* _练习说明_: 请把下面所有行重新写出，将其中的“Image resolution”替换为“Screenshot size”，其余内容一律不变，图片不要放进答案。

====

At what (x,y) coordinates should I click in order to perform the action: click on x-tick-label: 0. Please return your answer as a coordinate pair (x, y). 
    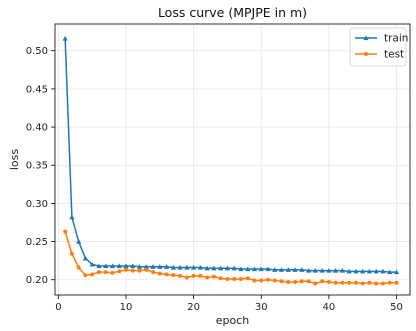
    Looking at the image, I should click on (58, 308).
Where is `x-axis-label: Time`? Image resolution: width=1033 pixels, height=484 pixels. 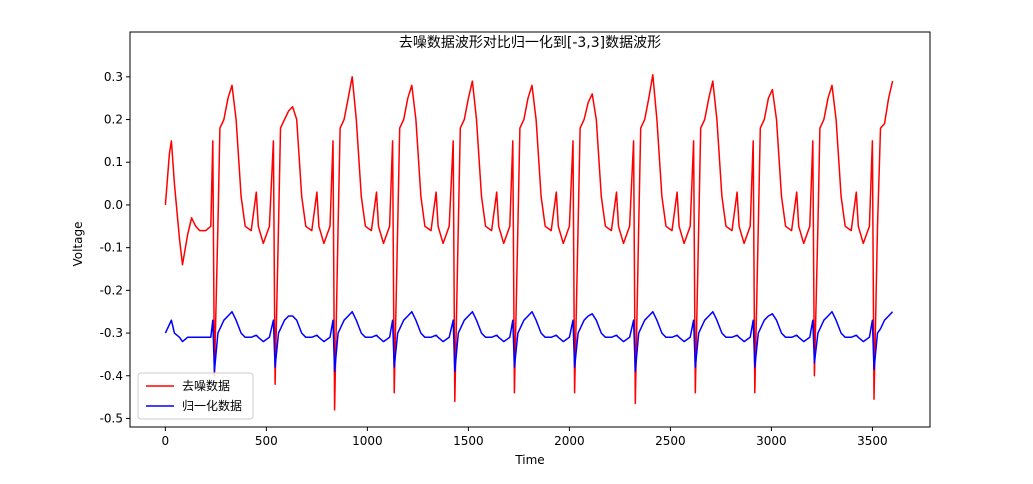
x-axis-label: Time is located at coordinates (529, 460).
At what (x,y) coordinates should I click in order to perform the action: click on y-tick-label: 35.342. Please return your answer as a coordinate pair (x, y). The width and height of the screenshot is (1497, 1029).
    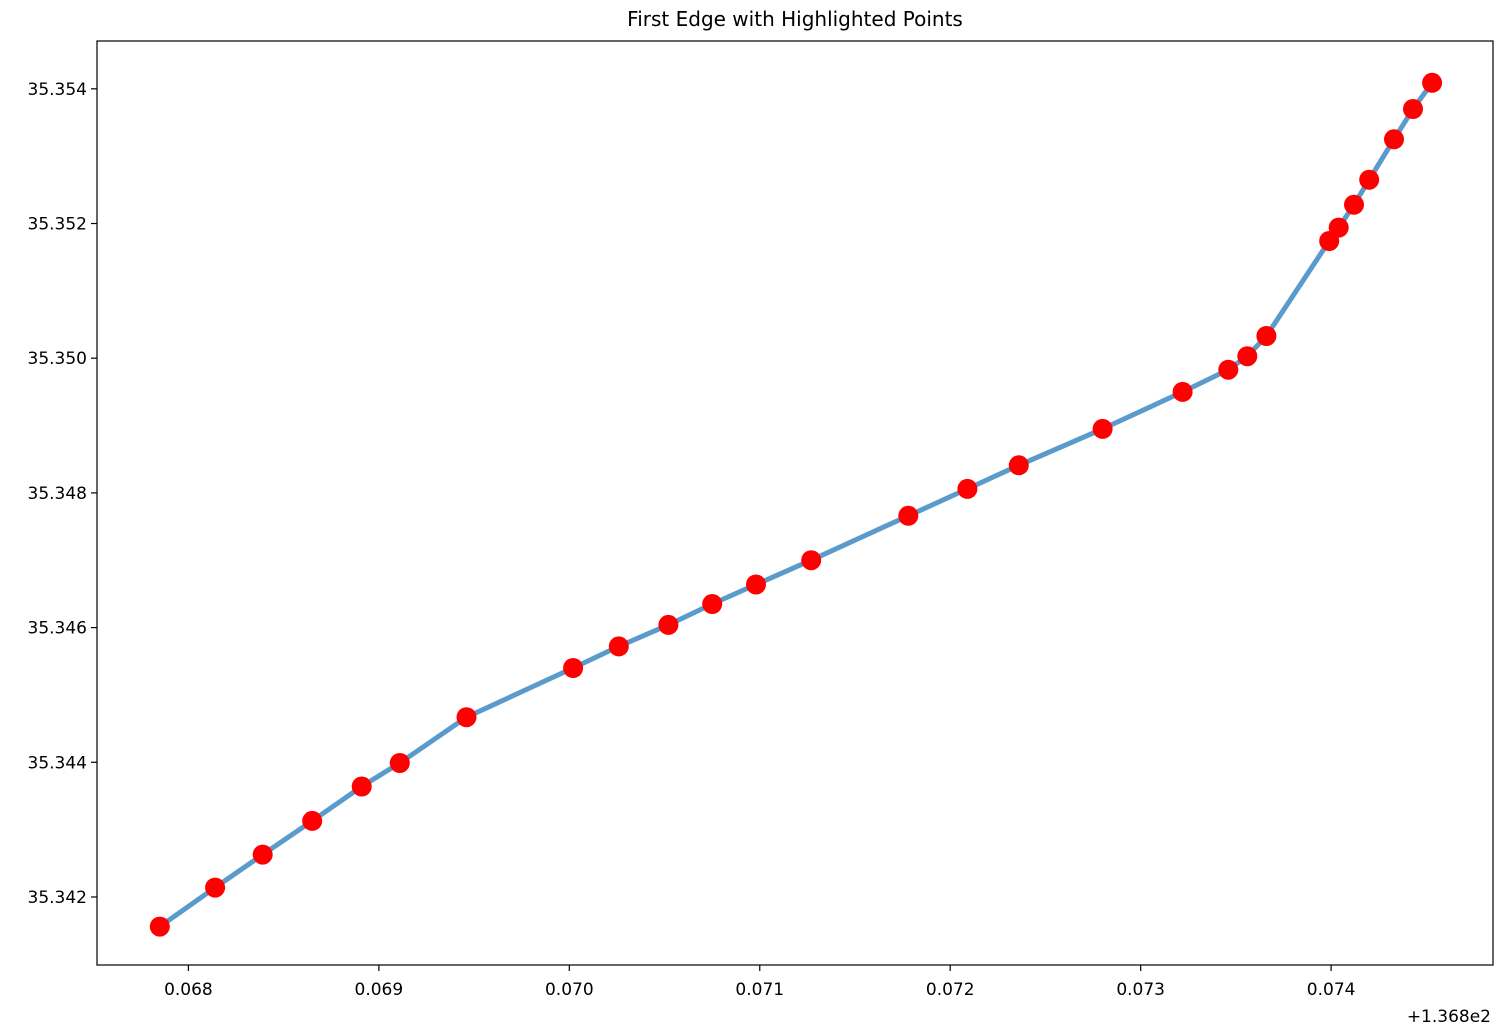
    Looking at the image, I should click on (58, 898).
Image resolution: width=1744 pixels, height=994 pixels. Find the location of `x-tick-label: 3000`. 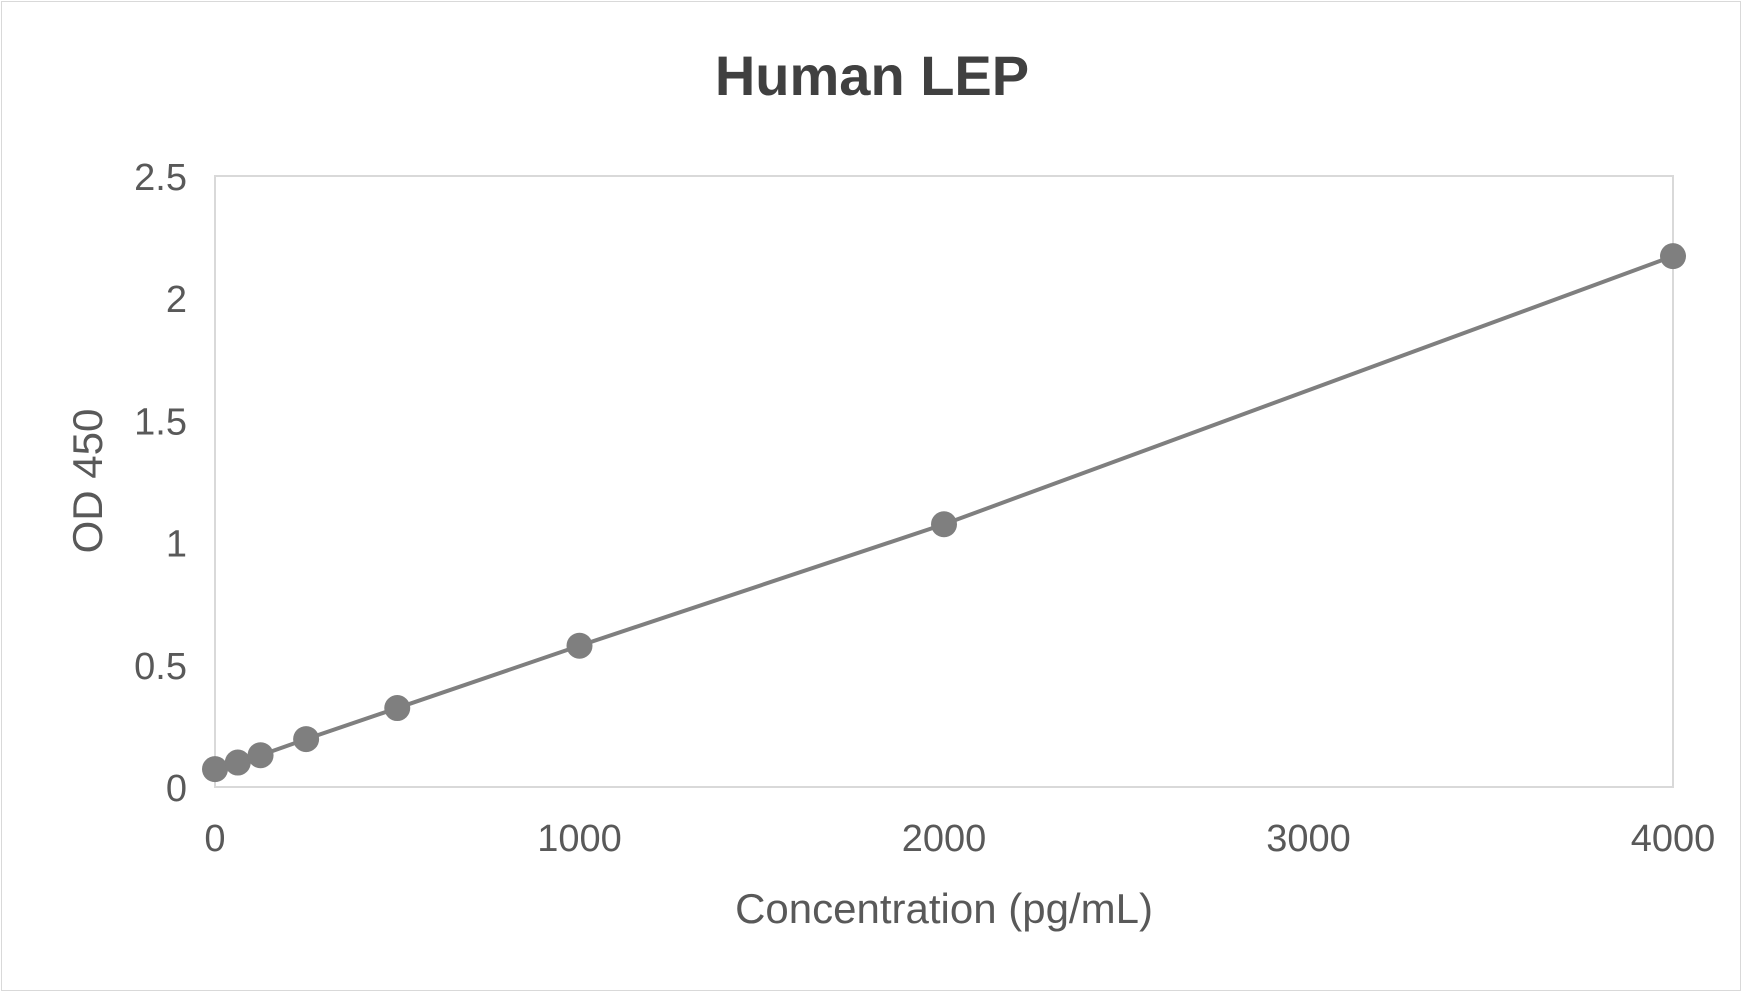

====

* _答案栏_:
At what (x,y) coordinates should I click in order to perform the action: click on x-tick-label: 0. Please return your answer as a coordinate pair (x, y). 
    Looking at the image, I should click on (58, 308).
Where is `x-axis-label: Time`? Screenshot size: width=1033 pixels, height=484 pixels. 
x-axis-label: Time is located at coordinates (529, 460).
At what (x,y) coordinates should I click in order to perform the action: click on y-tick-label: 35.342. Please return your answer as a coordinate pair (x, y). The width and height of the screenshot is (1497, 1029).
    Looking at the image, I should click on (58, 898).
Screenshot size: width=1744 pixels, height=994 pixels. Find the location of `x-tick-label: 3000`. 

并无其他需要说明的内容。